Going for growth: Why using old models will never lead to new successes

Sep 24, 2019

The old model for growth is dead. Businesses need new models and new approaches if they are to continue to grow in today’s competitive world. This means the time has arrived to shake up an age-old industry and crown its successor.

Mediacom South Africa’s Imraan Rajab, Chief Operations Officer, highlights these industry shifts and expands on today’s building blocks for nominal growth.

Although it may be hard to pivot from our traditional reliance on scale and efficiency, a new model is needed. Growth – today and tomorrow – will be based on the people who surround the consumer experience, as well as human-centric workspaces. Learning to change is the first part of adapting, and in this case, adapting will require putting people first.

But why do businesses need to change? Because there are fewer and fewer new markets to enter, and you can only cut your way to efficiency so many times. At the same time, sectors are also being shaken up by more knowledgeable customers and disruptors who are looking to cash in on lazy incumbents, often bypassing well-established niches and intermediaries.

It’s about more than just growth

Businesses of today need to put people at the centre of everything they do. This doesn’t just refer to customer-centric marketing. Today’s landscape is extremely competitive. Consumers want to know that when they vote with their wallets, they’re voting for an organisation that stands for more than just profits; that the product or service will add something to their lives and the planet.

Similarly, defining this ‘reason for being’ is especially critical for attracting and retaining the best talents in any organisation. Large and growing businesses of the future will seek out rainbows of opportunity, never putting all their eggs in one basket but exploring every possible avenue for growth. These organisations will be flexible, always ready to test new ways of collaborating and selling.

We increasingly see the importance of expanding the lens through which we view and monitor competitors, especially when considering how rapidly markets are shifting due to technological innovations and changing consumer expectations. A new competitor can seemingly emerge from nowhere to challenge a perceived existing market leader. You only have to look as far as the likes of Netflix, who claims that the video game Fortnite is a bigger competitor than other streaming services, to appreciate the scope that should be applied to competitor monitoring.

Getting it right

When the decision is made to focus on growth, companies need to look at why their company exists and articulate their ambition in terms of the impact on people and the world around them.

That means linking business growth to KPIs that demonstrate human growth and ensure this is also part of their incentive structures. This is very different from the traditional approach of prioritising only financial objectives and involves a total focus on benefiting customers, colleagues, and communities. The fact is that any business model can be copied, with the consequence that what stands out as a brand is the ability to link commercial ambitions to something more meaningful.

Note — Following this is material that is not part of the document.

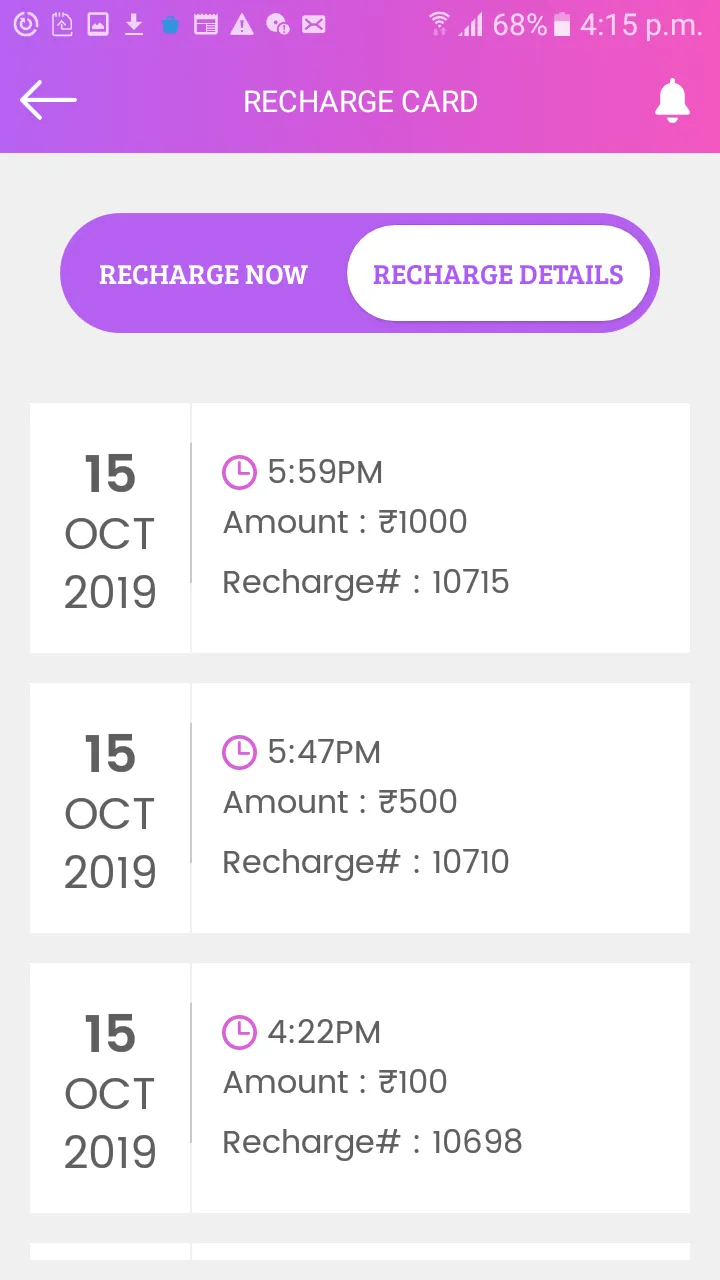Tap the back arrow icon
720x1280 pixels.
click(48, 100)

Secondly, they need to look at what they do. That means ensuring they offer ever-evolving experiences instead of just products or services, have the flexibility to use multiple business models, constantly view themselves as market challengers rather than incumbents, and consider how that changes their behaviour. It means ignoring the fact that you might have 30% market share and considering life as a 3% company but with ample room to grow. This change of viewpoint drives a constant desire to optimise what works. It encourages businesses to build in-house innovation labs and explore unexpected acquisition possibilities.

And finally, organisations need to look at how they operate. Seeing that this includes company culture, it can often be the hardest part because it means loosening up internal hierarchies and pushing accountability down to consumer-facing staff. Offering staff new career paths that enable them to leap around rather following a set route to the top is a new and challenging mind-set, but it rewards those demonstrating entrepreneurship within the company.

A cultural revolution

Changing cultures so that innovation and diversity is part of the company ethos pays dividends because it allows colleagues to collaborate seamlessly and with a common goal. This can give teams the freedom to demonstrate a diversity of thinking that allows them to anticipate opportunities and threats, as well as generating new insights that combine creativity, data, and technology well before their competitors.

Part of this culture shift should be to create an environment where employees feel safe enough to explore unchartered territories, fail regularly, and learn as a result. Organisational learning can only happen through individual learning, which means accepting failure as a step in the process towards growth results in organisations that are more capable of spotting and taking advantage of elusive growth opportunities.

Making these changes is not easy and can’t be done in a day, but any business that has a need for growth should accept change. In today’s rapidly evolving world, few of us can rely on the old routes to growth, which is why we should all be open to exploring new routes to success.

Only by examining all aspects of the way we behave as business leaders, marketers and individuals can we ensure that we are truly doing everything possible to drive growth for our companies and our people.